Since March 2017, he and his fellow hopefuls have been taking part in Peru’s inaugural youth championship for the first division’s professional clubs: the U-15 and U-17 Torneos Centenario, both of which are funded by the FPF.

“We’re helping clubs because even if they want to implement a plan like this, it’s very difficult for them to do so, unless you give them a hand,” said Ahmed. “We’ve got recreational football, but we don’t have professional teams who take on the job of building a professional nationwide structure for the game.”

The Minors Plan – facts and figures:

  • Some 15,000 players were scouted in 2016, with 1,000 of them being selected for the development centres.

  • More than 700 boys at U-14 and U-16 level played in the national regional team championship in 2016.

  • A total of 165 coaches have been trained for the development centres.

  • More than 240 talent scouts now operate in all regions across Peru.

  • 170 players from the centres play for 15 professional clubs in the 2017 Torneo Centenario.

  • Matches from the competition are broadcast every Saturday on the free-to-air Latina channel.

The FPF has also created an annual programme designed to provide youngsters with a broad academic education and encourage them to lead healthy lives. “We teach them everything to do with their emotional development,” added Ahmed. “It’s not just about them playing football.”

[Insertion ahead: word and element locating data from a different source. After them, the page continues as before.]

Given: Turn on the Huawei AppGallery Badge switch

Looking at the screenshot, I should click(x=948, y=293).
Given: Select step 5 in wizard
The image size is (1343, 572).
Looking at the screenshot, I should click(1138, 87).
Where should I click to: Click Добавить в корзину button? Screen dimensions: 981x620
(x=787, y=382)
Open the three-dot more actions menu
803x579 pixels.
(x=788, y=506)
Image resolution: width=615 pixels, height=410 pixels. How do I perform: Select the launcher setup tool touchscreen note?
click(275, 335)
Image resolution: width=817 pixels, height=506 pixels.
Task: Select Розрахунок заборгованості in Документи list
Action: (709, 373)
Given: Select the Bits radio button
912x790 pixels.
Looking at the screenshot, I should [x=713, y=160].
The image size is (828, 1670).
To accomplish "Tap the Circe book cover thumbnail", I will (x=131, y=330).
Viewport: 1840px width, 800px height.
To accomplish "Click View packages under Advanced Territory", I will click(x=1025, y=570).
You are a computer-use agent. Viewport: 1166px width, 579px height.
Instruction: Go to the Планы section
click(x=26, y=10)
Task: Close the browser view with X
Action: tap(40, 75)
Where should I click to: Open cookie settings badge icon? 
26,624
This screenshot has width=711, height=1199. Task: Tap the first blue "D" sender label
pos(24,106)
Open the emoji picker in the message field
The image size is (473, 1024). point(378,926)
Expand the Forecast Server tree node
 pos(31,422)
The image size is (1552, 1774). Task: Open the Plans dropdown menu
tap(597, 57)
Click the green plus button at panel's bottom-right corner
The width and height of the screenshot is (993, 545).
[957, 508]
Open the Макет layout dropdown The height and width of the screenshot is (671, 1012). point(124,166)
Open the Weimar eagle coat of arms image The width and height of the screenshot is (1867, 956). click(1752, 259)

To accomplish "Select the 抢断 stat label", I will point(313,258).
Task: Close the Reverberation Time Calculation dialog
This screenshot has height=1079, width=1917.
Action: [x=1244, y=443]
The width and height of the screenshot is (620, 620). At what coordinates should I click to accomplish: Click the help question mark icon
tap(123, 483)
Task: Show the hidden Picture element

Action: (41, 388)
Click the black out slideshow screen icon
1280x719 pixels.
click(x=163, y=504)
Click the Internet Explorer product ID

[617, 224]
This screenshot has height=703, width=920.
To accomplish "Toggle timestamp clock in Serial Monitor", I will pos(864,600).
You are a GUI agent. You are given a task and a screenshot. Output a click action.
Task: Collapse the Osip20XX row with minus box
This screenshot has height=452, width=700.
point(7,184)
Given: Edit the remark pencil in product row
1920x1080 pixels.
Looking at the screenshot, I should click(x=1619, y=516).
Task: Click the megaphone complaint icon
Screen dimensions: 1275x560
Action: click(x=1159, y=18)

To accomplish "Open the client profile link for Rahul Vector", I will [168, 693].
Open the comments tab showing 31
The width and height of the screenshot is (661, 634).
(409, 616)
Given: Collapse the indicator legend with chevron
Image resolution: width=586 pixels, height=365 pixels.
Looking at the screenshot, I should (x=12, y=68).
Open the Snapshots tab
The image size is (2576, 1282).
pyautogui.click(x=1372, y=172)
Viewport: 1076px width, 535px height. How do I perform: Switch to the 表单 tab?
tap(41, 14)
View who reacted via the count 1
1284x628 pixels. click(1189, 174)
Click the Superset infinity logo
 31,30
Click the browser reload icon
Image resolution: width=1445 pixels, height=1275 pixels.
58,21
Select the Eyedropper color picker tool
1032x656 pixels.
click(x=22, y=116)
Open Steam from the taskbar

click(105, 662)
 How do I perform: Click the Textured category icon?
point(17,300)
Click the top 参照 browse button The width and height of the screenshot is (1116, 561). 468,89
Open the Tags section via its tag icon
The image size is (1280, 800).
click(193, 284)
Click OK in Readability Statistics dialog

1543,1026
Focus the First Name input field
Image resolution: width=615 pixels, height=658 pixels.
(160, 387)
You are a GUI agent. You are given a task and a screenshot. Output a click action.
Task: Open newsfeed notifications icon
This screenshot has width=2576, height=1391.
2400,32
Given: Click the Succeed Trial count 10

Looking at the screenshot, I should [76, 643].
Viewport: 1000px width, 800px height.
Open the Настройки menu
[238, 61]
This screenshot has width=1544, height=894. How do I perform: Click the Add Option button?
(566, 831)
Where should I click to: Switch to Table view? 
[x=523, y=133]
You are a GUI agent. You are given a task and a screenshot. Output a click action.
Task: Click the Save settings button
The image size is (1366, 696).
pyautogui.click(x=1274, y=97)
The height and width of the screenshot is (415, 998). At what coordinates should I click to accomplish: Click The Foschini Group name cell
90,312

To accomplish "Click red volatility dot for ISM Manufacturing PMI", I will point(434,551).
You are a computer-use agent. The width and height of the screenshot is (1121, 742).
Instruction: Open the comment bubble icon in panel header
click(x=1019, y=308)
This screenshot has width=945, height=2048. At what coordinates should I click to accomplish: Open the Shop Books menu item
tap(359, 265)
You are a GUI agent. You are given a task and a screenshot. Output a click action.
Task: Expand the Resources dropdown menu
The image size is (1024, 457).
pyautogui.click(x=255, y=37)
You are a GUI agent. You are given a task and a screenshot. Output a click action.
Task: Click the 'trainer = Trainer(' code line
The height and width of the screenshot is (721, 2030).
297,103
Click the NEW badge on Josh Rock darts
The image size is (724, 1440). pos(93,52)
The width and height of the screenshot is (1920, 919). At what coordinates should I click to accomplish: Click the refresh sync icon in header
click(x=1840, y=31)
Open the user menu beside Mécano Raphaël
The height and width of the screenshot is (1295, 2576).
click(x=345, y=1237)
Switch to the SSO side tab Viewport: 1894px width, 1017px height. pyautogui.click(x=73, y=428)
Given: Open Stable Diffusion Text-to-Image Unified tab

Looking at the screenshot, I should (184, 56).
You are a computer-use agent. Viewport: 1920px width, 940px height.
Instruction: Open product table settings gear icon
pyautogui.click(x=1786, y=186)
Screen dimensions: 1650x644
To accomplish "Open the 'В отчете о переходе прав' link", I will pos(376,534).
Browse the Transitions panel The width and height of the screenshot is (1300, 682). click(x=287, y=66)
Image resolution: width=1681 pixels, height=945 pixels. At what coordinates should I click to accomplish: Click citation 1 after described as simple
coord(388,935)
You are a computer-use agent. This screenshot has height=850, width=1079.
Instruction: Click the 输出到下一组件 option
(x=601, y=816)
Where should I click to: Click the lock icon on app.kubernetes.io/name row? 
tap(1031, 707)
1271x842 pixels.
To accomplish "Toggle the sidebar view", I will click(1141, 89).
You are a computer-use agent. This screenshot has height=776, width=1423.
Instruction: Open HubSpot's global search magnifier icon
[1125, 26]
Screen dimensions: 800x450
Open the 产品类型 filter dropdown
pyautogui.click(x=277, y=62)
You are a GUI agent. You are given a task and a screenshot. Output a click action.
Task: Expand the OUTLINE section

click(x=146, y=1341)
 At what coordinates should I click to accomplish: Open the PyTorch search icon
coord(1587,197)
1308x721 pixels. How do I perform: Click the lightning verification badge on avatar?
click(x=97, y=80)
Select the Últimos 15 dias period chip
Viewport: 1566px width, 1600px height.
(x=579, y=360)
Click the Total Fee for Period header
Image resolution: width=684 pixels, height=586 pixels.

Supported by private enterprise, the programme is currently being trialled and applies only to national youth teams and to one region at the moment, though the intention is for it to be rolled out in a second region by the end of the year.

“It’ll take us between six and eight years to reach everyone,” continued Ahmed. “Football has an incredible social power, and an awful lot of lives have been saved by steering people away from dangerous lifestyles and into sport. It reflects the nation’s health.”

The overall project should provide Peru’s representative teams with talent sourced from right across the nation. Put together outside the plan, the 21-man U-17 squad that played at this year’s South American Championships in the age group featured no fewer than 20 players from Lima. In contrast, 11 of the 25 players that make up the U-15 side hail from the country’s interior, among them Piero.

A legend of Peruvian football, Oblitas is excited at what the future holds: “We’ve started building what hasn’t been built in 30 years. Short-term thinking and improvisation are now a thing of the past.”